Dataset entries
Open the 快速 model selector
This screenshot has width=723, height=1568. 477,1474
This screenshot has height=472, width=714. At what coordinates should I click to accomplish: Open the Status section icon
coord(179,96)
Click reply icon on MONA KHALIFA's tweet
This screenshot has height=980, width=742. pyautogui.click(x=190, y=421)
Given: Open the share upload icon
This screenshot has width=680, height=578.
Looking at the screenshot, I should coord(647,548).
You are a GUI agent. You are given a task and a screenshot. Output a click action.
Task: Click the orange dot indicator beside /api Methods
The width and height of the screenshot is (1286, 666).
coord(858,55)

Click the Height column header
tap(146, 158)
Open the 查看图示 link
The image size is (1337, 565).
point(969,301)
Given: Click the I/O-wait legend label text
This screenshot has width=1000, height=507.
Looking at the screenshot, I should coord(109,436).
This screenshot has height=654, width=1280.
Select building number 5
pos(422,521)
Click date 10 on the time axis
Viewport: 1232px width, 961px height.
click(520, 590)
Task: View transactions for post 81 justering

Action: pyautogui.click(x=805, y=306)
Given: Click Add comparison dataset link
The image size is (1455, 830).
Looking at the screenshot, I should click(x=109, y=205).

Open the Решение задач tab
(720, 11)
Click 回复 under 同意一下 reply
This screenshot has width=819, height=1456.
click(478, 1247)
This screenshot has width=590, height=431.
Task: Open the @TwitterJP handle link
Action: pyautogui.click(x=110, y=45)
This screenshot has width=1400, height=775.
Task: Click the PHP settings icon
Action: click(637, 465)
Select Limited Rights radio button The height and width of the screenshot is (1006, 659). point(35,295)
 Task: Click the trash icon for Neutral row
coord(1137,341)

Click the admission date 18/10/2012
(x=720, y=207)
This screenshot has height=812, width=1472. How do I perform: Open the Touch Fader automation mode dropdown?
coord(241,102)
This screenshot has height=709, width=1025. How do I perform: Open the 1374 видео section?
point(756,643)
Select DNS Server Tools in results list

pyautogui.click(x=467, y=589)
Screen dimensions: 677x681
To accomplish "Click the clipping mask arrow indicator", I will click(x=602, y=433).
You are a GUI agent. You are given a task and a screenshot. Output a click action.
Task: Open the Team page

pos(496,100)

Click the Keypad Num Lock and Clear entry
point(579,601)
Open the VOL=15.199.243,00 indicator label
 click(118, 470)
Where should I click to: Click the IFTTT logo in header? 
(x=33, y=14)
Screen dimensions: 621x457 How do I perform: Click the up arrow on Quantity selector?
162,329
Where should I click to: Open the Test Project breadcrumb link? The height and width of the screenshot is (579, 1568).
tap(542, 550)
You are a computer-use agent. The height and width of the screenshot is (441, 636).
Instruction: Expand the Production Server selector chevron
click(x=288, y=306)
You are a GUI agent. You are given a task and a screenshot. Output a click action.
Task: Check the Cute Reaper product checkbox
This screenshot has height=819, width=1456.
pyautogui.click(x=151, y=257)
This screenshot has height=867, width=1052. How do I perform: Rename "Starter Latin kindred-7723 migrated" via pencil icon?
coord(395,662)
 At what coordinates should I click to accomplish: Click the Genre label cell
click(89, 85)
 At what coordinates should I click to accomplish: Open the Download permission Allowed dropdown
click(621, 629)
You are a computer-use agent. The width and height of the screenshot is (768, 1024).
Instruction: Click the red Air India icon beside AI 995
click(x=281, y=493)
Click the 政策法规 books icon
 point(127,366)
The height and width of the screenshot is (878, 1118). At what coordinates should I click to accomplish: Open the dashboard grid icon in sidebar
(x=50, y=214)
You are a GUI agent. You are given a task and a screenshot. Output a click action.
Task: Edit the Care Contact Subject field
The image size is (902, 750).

● YOUR GOAL
Using the entries above, please restate each one word for word.

● ANSWER BOX
Open the 快速 model selector
This screenshot has width=723, height=1568. 477,1474
This screenshot has height=472, width=714. At what coordinates should I click to accomplish: Open the Status section icon
coord(179,96)
Click reply icon on MONA KHALIFA's tweet
This screenshot has height=980, width=742. pyautogui.click(x=190, y=421)
Given: Open the share upload icon
This screenshot has width=680, height=578.
Looking at the screenshot, I should coord(647,548).
You are a GUI agent. You are given a task and a screenshot. Output a click action.
Task: Click the orange dot indicator beside /api Methods
The width and height of the screenshot is (1286, 666).
coord(858,55)

Click the Height column header
tap(146, 158)
Open the 查看图示 link
The image size is (1337, 565).
point(969,301)
Given: Click the I/O-wait legend label text
This screenshot has width=1000, height=507.
Looking at the screenshot, I should coord(109,436).
This screenshot has height=654, width=1280.
Select building number 5
pos(422,521)
Click date 10 on the time axis
Viewport: 1232px width, 961px height.
click(520, 590)
Task: View transactions for post 81 justering

Action: pyautogui.click(x=805, y=306)
Given: Click Add comparison dataset link
The image size is (1455, 830).
Looking at the screenshot, I should click(x=109, y=205).

Open the Решение задач tab
(720, 11)
Click 回复 under 同意一下 reply
This screenshot has width=819, height=1456.
click(478, 1247)
This screenshot has width=590, height=431.
Task: Open the @TwitterJP handle link
Action: pyautogui.click(x=110, y=45)
This screenshot has width=1400, height=775.
Task: Click the PHP settings icon
Action: click(637, 465)
Select Limited Rights radio button The height and width of the screenshot is (1006, 659). point(35,295)
 Task: Click the trash icon for Neutral row
coord(1137,341)

Click the admission date 18/10/2012
(x=720, y=207)
This screenshot has height=812, width=1472. How do I perform: Open the Touch Fader automation mode dropdown?
coord(241,102)
This screenshot has height=709, width=1025. How do I perform: Open the 1374 видео section?
point(756,643)
Select DNS Server Tools in results list

pyautogui.click(x=467, y=589)
Screen dimensions: 677x681
To accomplish "Click the clipping mask arrow indicator", I will click(x=602, y=433).
You are a GUI agent. You are given a task and a screenshot. Output a click action.
Task: Open the Team page

pos(496,100)

Click the Keypad Num Lock and Clear entry
point(579,601)
Open the VOL=15.199.243,00 indicator label
 click(118, 470)
Where should I click to: Click the IFTTT logo in header? 
(x=33, y=14)
Screen dimensions: 621x457 How do I perform: Click the up arrow on Quantity selector?
162,329
Where should I click to: Open the Test Project breadcrumb link? The height and width of the screenshot is (579, 1568).
tap(542, 550)
You are a computer-use agent. The height and width of the screenshot is (441, 636).
Instruction: Expand the Production Server selector chevron
click(x=288, y=306)
You are a GUI agent. You are given a task and a screenshot. Output a click action.
Task: Check the Cute Reaper product checkbox
This screenshot has height=819, width=1456.
pyautogui.click(x=151, y=257)
This screenshot has height=867, width=1052. How do I perform: Rename "Starter Latin kindred-7723 migrated" via pencil icon?
coord(395,662)
 At what coordinates should I click to accomplish: Click the Genre label cell
click(89, 85)
 At what coordinates should I click to accomplish: Open the Download permission Allowed dropdown
click(621, 629)
You are a computer-use agent. The width and height of the screenshot is (768, 1024).
Instruction: Click the red Air India icon beside AI 995
click(x=281, y=493)
Click the 政策法规 books icon
 point(127,366)
The height and width of the screenshot is (878, 1118). At what coordinates should I click to accomplish: Open the dashboard grid icon in sidebar
(x=50, y=214)
You are a GUI agent. You are given a task and a screenshot. Output a click action.
Task: Edit the Care Contact Subject field
The image size is (902, 750).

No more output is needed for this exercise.